Suppose we have a matrix with $n$ columns and $m$ rows ($n,m$ can be arbitrary). The following could be an example of the matrix:
$$\begin{bmatrix} 0&1&2&p \\ 3&4&p&5 \\ 6&p&7&8 \\ p&9&10&11 \\ 12&13&14&p \\ \ldots&\ldots &\ldots&\ldots\end{bmatrix}$$
I think you can notice the pattern by now. What I'm trying to figure out is: Given a value (number, not $p$) in the matrix (which is obviously, unique) I want to return the position, $(i,j)$ of the term.
For example, $\text{Pos}(5) = (1, 3)$. Basically, I'm trying to look for a simple formula to do that.
I'd be glad for help,
Thanks in advance.
NOTE: By the Division Theorem, for any natural numbers $a$ and $b$, we have unique integers $q$ and $0 \leq r < b$ such that $a=qa+r$. $a \ \% \ b$ represents $r$. For example, $5 \ \% \ 3=2$ and $7 \ \% \ 4=3$.

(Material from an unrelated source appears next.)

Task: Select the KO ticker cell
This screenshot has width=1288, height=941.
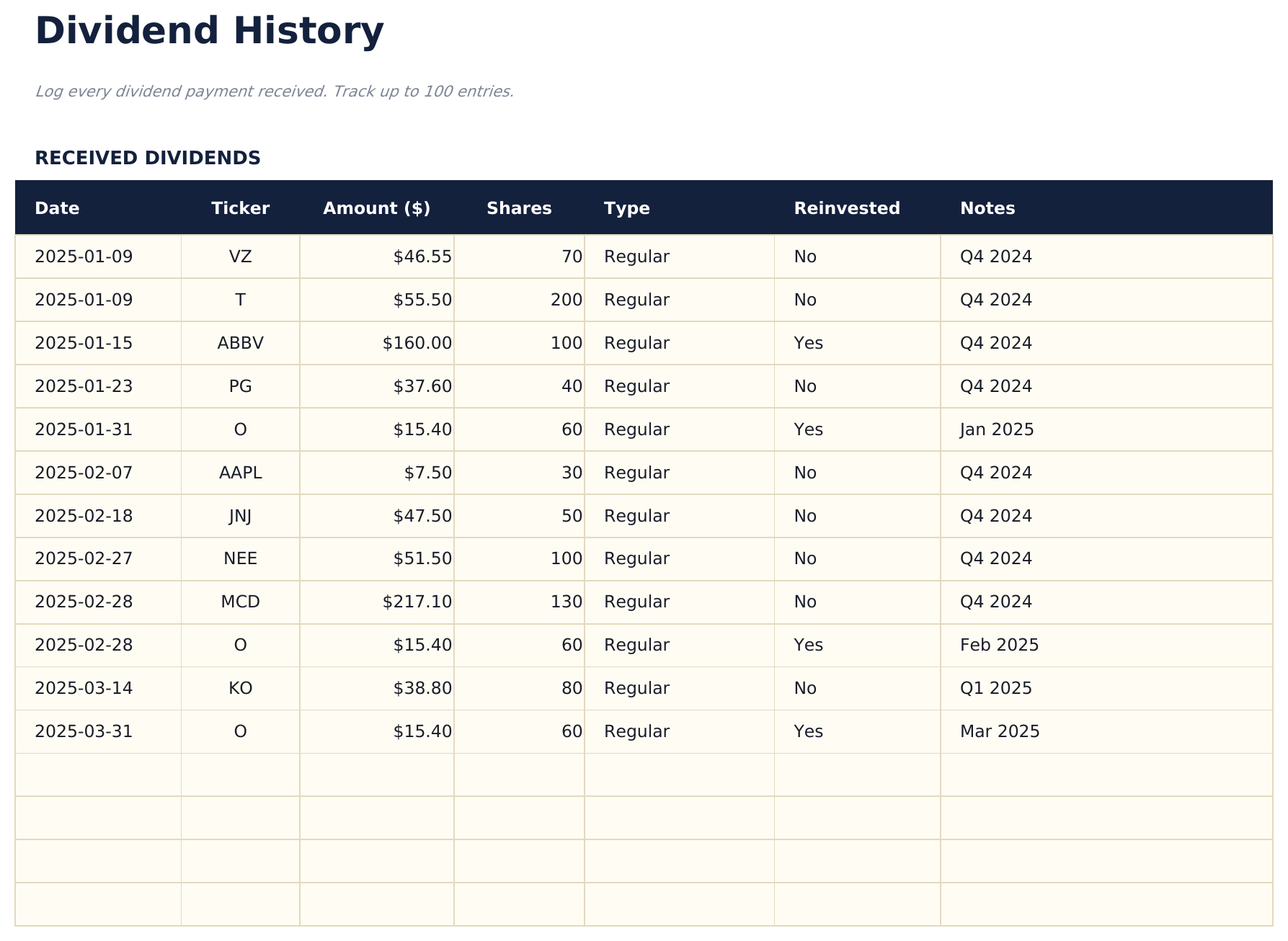Action: 241,688
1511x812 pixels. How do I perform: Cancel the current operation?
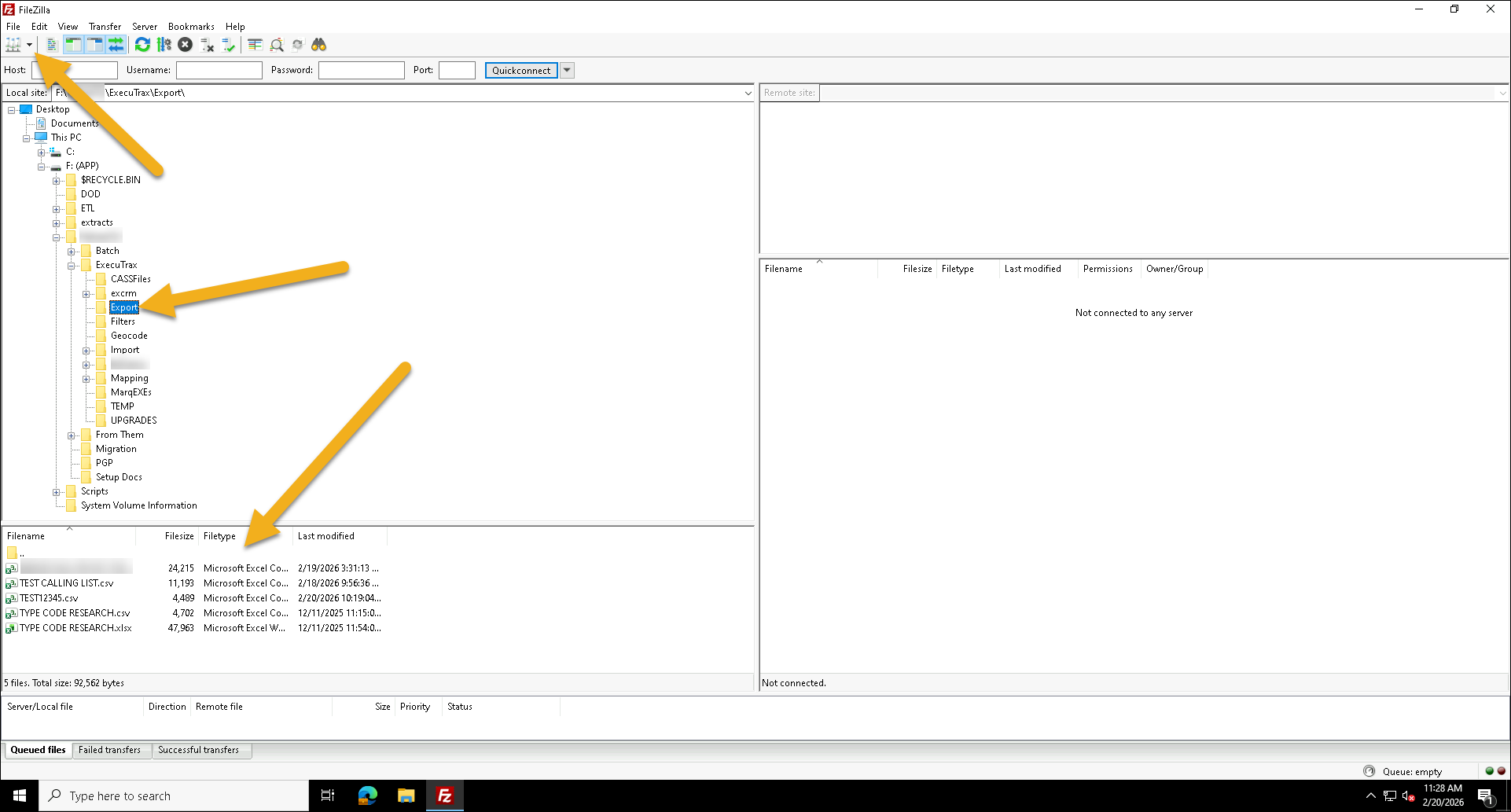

Let's say you took all of the $p$s out so that you had a $m \times (n-1)$ matrix. Clearly, the answer to $\text{Pos}(N, n)$ is now the following:
$$\text{Pos}(N, n)=\left(\left\lfloor \frac N {n-1} \right\rfloor, N \ \% \ (n-1)\right)$$
This might take a while to understand, but try plugging in some $N$s and $n$s so you can see why this is true.
Now, we need to insert the $p$s. However, notice how the $p$s are inserted in row $r$:
Thus, let $\text{Pcolumn}(r, n)=n-(r \ \% \ n)$ is $r \ \% \ n \neq 0$ and $\text{Pcolumn}(r, n)=0$ otherwise. Therefore, we have a function $\text{Pcolumn}$ that tells us where the $p$ is.
Thus, once we insert the $p$, none of the elements row changes, but if the element's column is greater than or equal to $\text{Pcolumn}(r, n)$ where $r$ is the row that the element is in, then we need to increase the column by $1$ in order to account for the $p$.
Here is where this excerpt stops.